- WHAT THE TASK ASKS
When you reach the line with "The width and height of the screenshot is (1217, 580)." in the data below, begin printing lines exactly, and stop once the line with "Task: Click the Whistle" has been printed.

- LISTED RECORDS
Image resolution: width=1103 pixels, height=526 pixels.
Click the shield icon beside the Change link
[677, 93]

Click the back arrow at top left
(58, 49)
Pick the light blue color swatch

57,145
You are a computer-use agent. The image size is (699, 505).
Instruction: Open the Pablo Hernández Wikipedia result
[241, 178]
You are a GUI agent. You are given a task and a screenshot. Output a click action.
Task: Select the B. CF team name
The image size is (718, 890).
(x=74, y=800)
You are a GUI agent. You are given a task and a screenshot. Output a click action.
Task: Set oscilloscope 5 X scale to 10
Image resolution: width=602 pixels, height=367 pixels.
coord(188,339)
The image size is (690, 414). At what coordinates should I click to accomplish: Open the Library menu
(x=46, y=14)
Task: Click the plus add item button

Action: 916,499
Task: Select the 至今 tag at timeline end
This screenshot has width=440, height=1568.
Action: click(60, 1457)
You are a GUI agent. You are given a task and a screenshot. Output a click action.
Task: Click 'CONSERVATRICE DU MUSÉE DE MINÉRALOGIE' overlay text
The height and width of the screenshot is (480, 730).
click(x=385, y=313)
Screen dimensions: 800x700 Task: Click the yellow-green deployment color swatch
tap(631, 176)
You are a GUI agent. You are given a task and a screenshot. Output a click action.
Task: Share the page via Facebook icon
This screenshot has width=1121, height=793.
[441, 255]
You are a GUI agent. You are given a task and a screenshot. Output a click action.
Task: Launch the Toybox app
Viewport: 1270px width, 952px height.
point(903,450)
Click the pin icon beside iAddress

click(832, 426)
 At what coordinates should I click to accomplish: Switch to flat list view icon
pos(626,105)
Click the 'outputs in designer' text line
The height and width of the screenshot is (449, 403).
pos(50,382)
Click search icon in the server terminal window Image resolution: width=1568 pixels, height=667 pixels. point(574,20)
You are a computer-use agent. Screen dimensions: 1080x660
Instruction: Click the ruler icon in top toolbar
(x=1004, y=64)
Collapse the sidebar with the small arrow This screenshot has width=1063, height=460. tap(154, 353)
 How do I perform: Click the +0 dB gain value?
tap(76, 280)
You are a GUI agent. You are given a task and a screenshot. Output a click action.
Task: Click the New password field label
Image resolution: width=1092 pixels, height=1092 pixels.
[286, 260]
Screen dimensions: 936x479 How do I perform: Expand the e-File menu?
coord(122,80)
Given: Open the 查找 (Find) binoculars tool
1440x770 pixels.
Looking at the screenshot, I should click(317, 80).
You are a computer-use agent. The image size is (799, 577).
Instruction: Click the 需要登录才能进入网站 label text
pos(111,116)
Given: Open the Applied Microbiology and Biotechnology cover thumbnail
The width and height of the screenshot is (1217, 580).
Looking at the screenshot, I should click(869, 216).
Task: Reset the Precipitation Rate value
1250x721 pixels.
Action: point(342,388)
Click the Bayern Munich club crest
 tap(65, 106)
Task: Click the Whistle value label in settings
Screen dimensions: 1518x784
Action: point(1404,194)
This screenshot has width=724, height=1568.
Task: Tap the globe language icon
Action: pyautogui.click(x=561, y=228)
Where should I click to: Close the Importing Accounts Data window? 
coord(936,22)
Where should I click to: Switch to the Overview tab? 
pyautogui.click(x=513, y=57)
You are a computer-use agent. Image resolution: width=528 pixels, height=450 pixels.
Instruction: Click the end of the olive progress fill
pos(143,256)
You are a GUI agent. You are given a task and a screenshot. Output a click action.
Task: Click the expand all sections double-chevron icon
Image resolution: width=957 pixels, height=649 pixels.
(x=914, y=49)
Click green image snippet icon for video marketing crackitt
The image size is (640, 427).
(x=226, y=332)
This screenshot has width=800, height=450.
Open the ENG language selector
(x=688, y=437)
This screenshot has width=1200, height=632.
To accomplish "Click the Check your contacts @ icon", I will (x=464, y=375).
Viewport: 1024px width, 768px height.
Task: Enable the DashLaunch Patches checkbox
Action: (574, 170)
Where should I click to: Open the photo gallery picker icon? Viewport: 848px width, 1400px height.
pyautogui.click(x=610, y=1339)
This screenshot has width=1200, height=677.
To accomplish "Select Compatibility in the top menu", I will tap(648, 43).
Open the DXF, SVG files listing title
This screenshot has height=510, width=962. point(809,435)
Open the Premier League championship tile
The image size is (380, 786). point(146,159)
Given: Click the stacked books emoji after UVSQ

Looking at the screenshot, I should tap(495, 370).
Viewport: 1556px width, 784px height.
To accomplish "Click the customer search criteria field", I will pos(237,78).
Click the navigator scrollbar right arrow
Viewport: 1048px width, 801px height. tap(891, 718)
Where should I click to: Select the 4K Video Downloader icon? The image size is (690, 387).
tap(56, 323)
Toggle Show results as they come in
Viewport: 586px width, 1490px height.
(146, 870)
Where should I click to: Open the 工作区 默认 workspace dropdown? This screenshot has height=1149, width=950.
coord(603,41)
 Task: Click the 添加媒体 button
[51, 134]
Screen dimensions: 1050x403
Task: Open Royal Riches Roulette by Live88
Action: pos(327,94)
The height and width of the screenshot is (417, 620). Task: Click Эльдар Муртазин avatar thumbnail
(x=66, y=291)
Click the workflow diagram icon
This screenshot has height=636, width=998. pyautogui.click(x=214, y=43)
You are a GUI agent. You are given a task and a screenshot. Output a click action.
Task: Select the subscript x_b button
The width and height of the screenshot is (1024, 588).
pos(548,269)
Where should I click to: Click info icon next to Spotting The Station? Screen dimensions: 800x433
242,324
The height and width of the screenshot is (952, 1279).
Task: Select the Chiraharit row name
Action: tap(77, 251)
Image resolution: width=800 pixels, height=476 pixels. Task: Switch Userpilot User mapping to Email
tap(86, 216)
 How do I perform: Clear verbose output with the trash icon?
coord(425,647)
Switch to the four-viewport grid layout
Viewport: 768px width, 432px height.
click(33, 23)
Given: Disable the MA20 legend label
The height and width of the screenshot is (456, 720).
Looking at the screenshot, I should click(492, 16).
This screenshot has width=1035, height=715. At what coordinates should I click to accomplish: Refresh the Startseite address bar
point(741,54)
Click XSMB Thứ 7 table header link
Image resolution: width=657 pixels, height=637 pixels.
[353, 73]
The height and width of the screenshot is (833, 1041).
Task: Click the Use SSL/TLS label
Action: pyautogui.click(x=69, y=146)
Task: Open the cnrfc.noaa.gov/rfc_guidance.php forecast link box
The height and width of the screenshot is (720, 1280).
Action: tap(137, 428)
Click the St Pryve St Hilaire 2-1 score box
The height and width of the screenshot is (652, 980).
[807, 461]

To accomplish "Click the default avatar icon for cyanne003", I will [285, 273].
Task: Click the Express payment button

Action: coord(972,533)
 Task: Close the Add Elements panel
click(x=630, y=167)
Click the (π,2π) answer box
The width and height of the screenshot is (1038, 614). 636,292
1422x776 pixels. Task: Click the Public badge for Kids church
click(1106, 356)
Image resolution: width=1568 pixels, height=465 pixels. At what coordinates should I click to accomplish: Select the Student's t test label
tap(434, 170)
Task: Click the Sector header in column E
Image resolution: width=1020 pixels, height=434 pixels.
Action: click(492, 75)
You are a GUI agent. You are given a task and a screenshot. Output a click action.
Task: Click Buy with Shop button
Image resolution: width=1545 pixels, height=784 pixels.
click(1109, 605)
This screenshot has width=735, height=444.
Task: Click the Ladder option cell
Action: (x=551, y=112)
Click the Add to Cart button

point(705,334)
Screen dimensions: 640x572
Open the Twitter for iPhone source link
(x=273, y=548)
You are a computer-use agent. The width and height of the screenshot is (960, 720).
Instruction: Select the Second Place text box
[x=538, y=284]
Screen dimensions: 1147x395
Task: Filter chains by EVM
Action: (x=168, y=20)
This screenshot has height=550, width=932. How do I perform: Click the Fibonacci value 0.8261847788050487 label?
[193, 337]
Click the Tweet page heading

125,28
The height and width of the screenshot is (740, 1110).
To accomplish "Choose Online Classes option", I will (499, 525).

- SOLUTION FOR THIS TASK
The width and height of the screenshot is (1217, 580).
Looking at the screenshot, I should click(869, 216).
Task: Reset the Precipitation Rate value
1250x721 pixels.
Action: point(342,388)
Click the Bayern Munich club crest
 tap(65, 106)
Task: Click the Whistle value label in settings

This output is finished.